The core PCE price index, which excludes food and energy and is often seen as a more reliable measure of core inflation, rose 0.4% month-on-month and 5.4% year-over-year.

Spending on goods slowed down after a surge in the previous month, while the decline in the number of cases of Covid-19 supported the growth in spending on services.

The price index for personal consumption spending, the Federal Reserve's benchmark, increased 0.6% month-on-month and 6.4% since February 2021, the highest since 1982.

The median forecasts in the poll of economists were an inflation-adjusted decline of 0.2% month-on-month and a 6.4% increase in the price index compared to last year, so the increase can be considered significant.

Recall that the February report largely reflects the inflationary environment before the start of Russia's war in Ukraine, which further pushed prices.

After the volatility associated with this winter's coronavirus outbreaks and rising energy prices, government data shows US consumers are experiencing the fastest inflation in decades, in line with the report's figures. However, continued demand in the labor market, along with excess savings, gave many households the opportunity to spend more, so economists expected demand to pick up. However, Americans now seem to prefer to keep some of the money, having become accustomed to doing less during the pandemic.

Yet soaring inflation has undermined wage growth, which typically lags current prices.

Rapid inflation in the US economy has left households with less money to spend on goods and services they choose, such as dining out. And while wages and salaries rose by the most in four months, inflation has wiped out much of that growth.

This leads to an increase in the financial burden due to the cost of the same amount of gasoline, utilities, food and rent. All of this is happening against the backdrop of a decline in government aid due to the pandemic, which is affecting spending prospects.

Thus, the personal savings rate - or the share of personal savings in disposable income - rose to 6.3%, and even with this increase, it remains at almost an eight-year low. Adjusted for inflation, disposable personal income declined for the seventh consecutive month.

The data comes ahead of Friday's March jobs report. Economists estimate that employers have added about half a million jobs as pandemic-related restrictions are eased. They also note an acceleration in hourly wage growth and an increase in labor force participation.

Hawks flew out to hunt

Accelerating inflation last month only reinforces concerns about the breadth and persistence of price pressures, which means the Fed is more likely to be aggressive.

A strong March jobs report on Friday will help bolster expectations of a 50% Fed rate hike in May.

"It still seems likely that the expected supply-side healing will come over time as the world eventually returns to some sort of new normal, but the timing and extent of that relief is highly uncertain," Fed Chairman Jerome Powell said in a speech last week. "While we are setting policy, we will be monitoring actual progress on these issues, and will not assume significant short-term relief on the supply side."

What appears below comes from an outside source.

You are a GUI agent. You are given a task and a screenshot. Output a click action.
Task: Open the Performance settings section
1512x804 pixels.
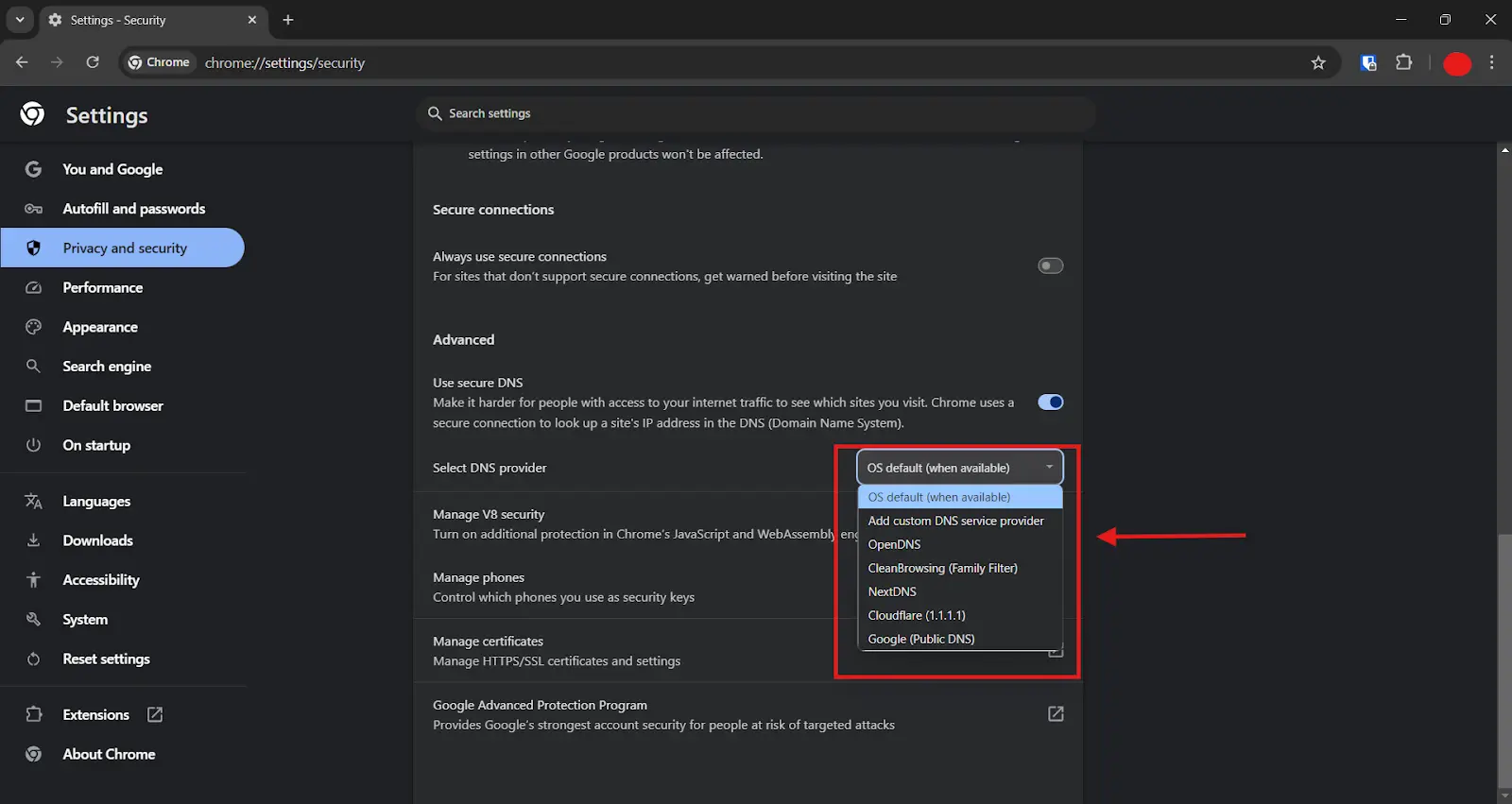point(102,288)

Experts suggest that the Fed will have a hard time in this difficult year. We will have to quickly balance price pressure with the growing risks of slowing consumption.

Treasury yields remained lower, the S&P 500 opened lower and the dollar remained higher after the release of the data. Secondary papers did not change pricing due to more than a 70% chance that the Fed will raise rates by 50 basis points at the May meeting.

The Dow Jones Industrial Average fell 27.29 points, or 0.08%, at the open to 35,201.52.

The S&P 500 opened down 3.43 points, or 0.07%, to 4,599.02, while the Nasdaq Composite added 2.50 points, or 0.02%, to 14 thanks largely to good news from Tesla. 444.78 at the opening of trading.